PROMPT → Restate, word for word, each entry that follows, but skip its pictures.

LISTED RECORDS →

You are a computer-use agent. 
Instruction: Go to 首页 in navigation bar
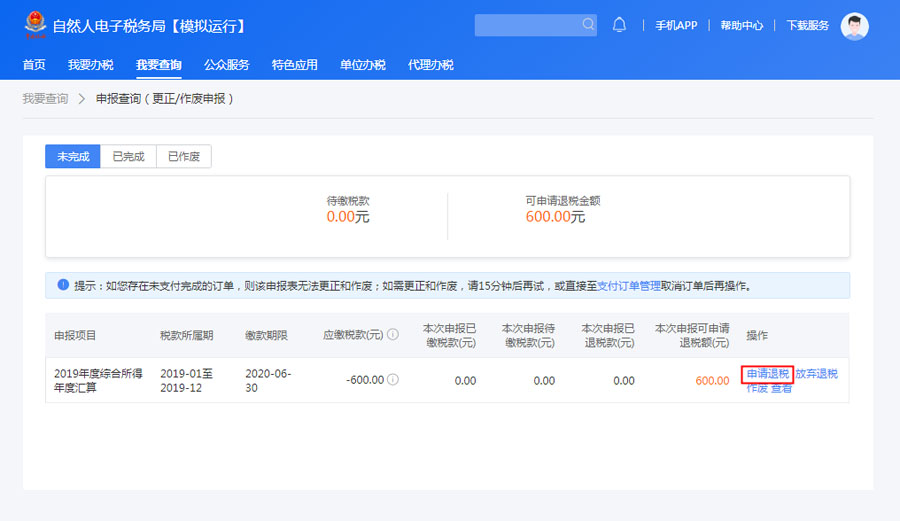pos(34,65)
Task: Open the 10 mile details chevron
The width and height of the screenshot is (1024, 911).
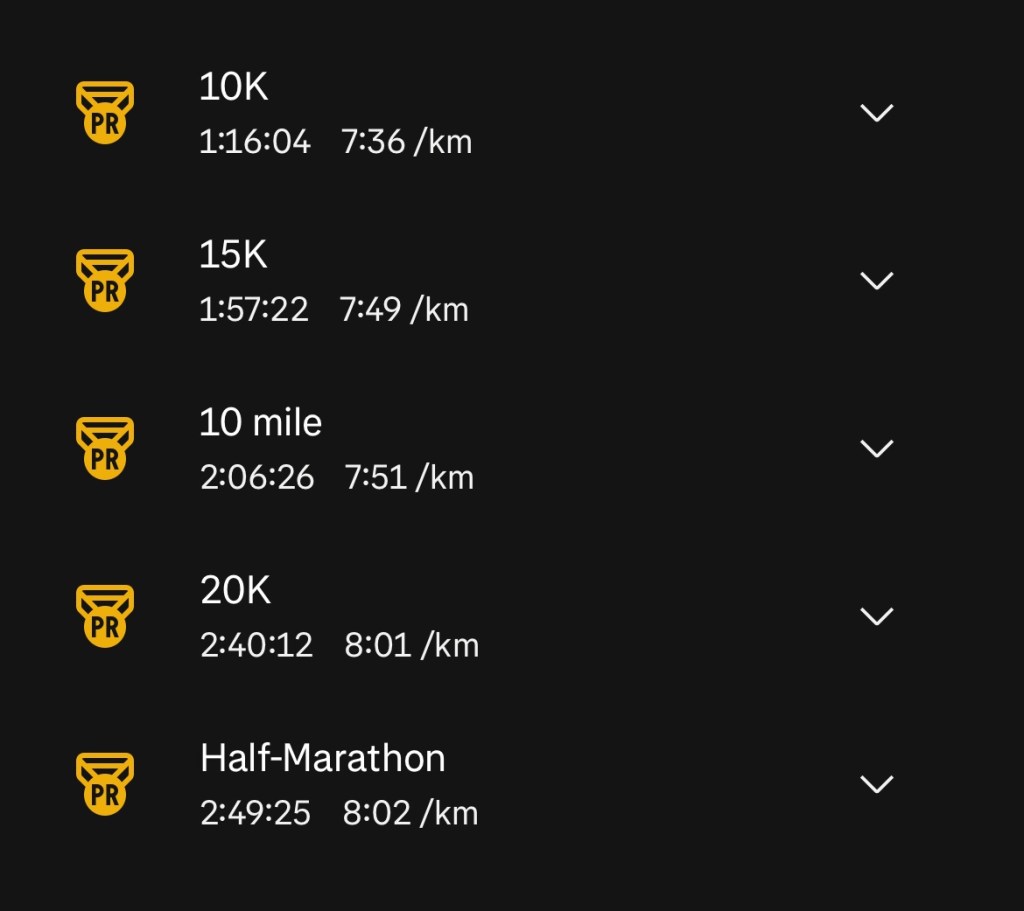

TASK OUTPUT →
You are a computer-use agent. 
Instruction: Go to 首页 in navigation bar
pos(34,65)
Task: Open the 10 mile details chevron
The width and height of the screenshot is (1024, 911).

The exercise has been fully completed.